Another US soldier has been killed and two more wounded by an "improvised explosive device" or booby-trapped bomb in the rebellious Sunni belt west of Baghdad, a military spokesman said yesterday.
A convoy from the 82nd Airborne Division ran into the favored weapon of the anti-coalition forces on Friday near Rama-di, a day after a suicide bomber blew up a truck at the task force's headquarters on the edge of the town, killing one and wounding 14.
"At approximately 6:30am yesterday [Friday] Task Force All American was attacked with IED [improvised explosive device] near Ramadi," 100km west of the capital.
"Three soldiers were wounded.

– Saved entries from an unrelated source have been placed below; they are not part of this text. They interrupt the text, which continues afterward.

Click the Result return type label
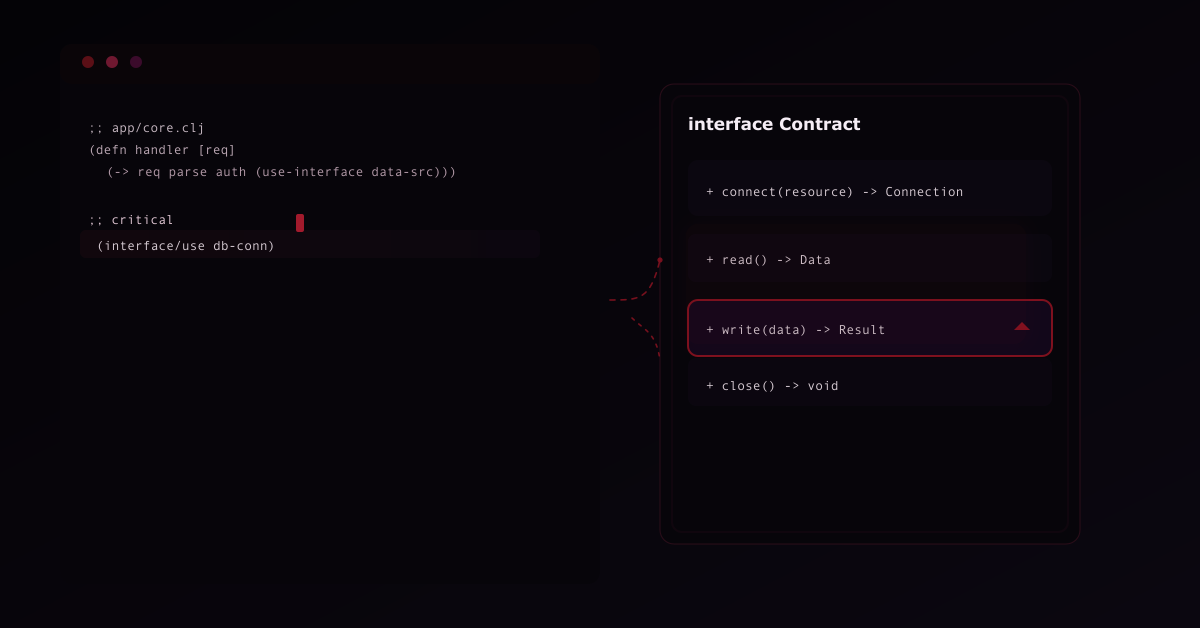The width and height of the screenshot is (1200, 628). 862,330
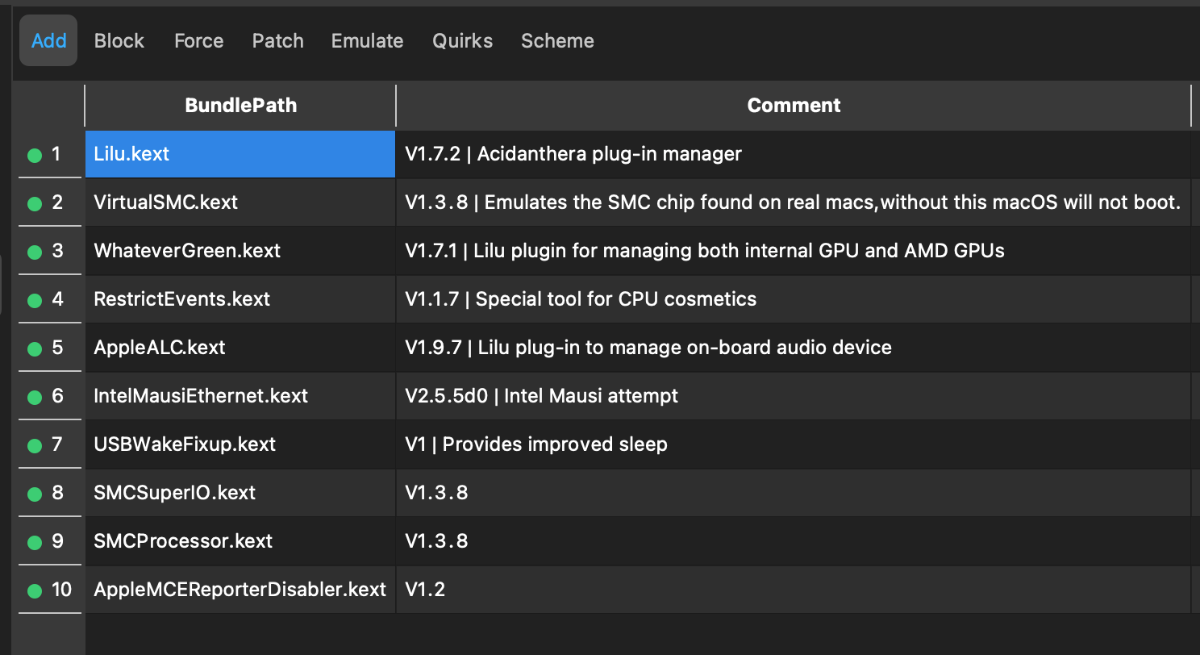Toggle enabled dot on row 6 IntelMausiEthernet
This screenshot has width=1200, height=655.
[34, 397]
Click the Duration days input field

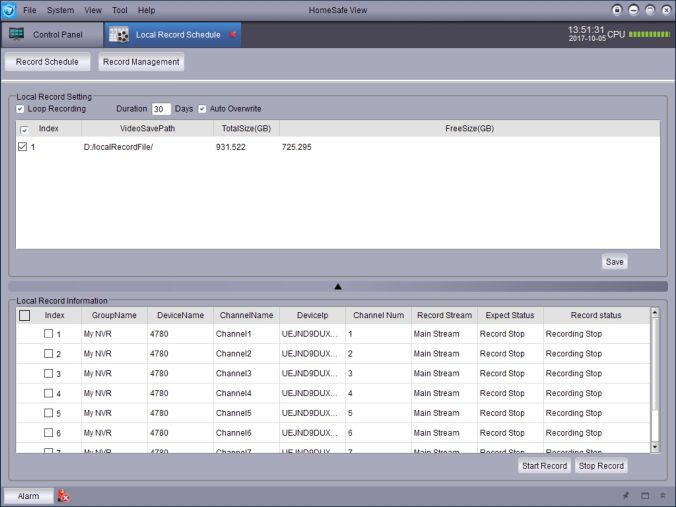(161, 109)
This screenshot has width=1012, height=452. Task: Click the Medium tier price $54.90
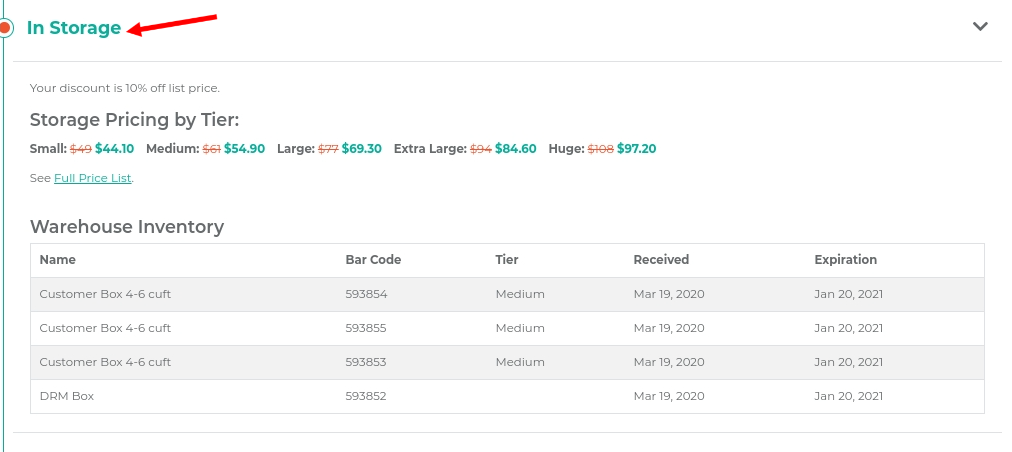245,149
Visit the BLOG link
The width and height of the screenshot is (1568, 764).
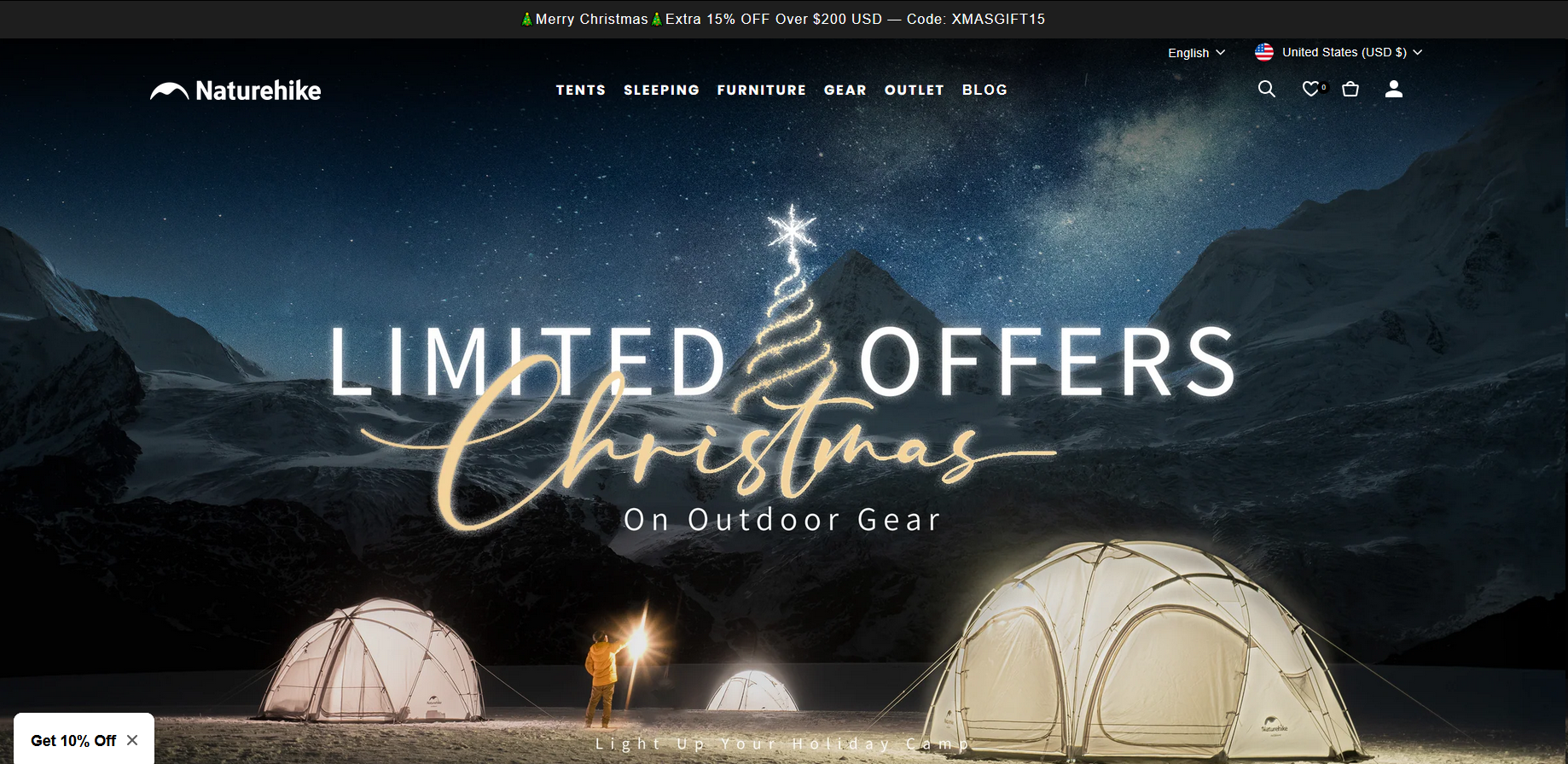coord(984,90)

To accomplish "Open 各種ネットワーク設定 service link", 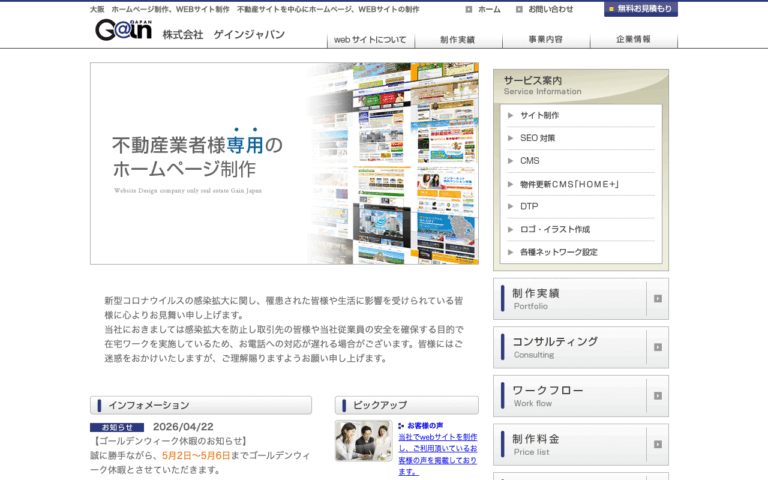I will pos(559,252).
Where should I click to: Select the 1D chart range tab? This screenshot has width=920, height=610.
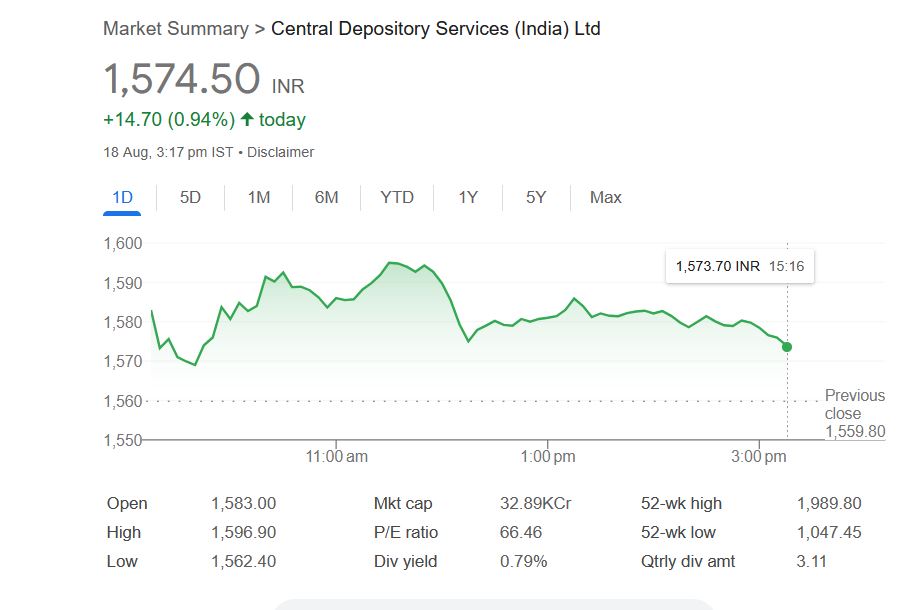(122, 198)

They were medivaced to the 28th Combat Hospital in Baghdad, where one soldier died," later in the day, the spokesman said.
The death brought to 197 the number of US soldiers who have died in fighting in Iraq since President George W. Bush declared major combat over on May 1. More than 2,200 US troops have also been wounded over the same period.
An IED wounded two Polish sappers on Friday in a coalition convoy south of the Iraqi capital, a multinational force spokesman said.
"We can confirm an attack against coalition forces. There was an explosion from an IED and one Polish soldier is seriously wounded and one lightly wounded," he said.
Both soldiers are members of an explosives ordnance disposal team.
An IED, usually camouflaged by the roadside, also killed an Iraqi police officer on Friday at Hawsa, 50km south of Baghdad, as a US convoy passed nearby.
The booby-trap bombs did not appear in Iraq until the middle of July, but have since been used across the country, often with lethal effect and capable of reducing an all-terrain vehicle to a lump of molten metal.
Camouflaged as an ordinary pile of rocks, stuffed inside the carcass of a dead animal or hidden within bits of car wreckage, IEDs have slowed US troop movement and made many roads unsafe.
The military spokesman also announced yesterday that a US soldier from the 1st Armored Division in Baghdad had died at 3:20am on Dec. 12 from "non-hostile gunshot wounds."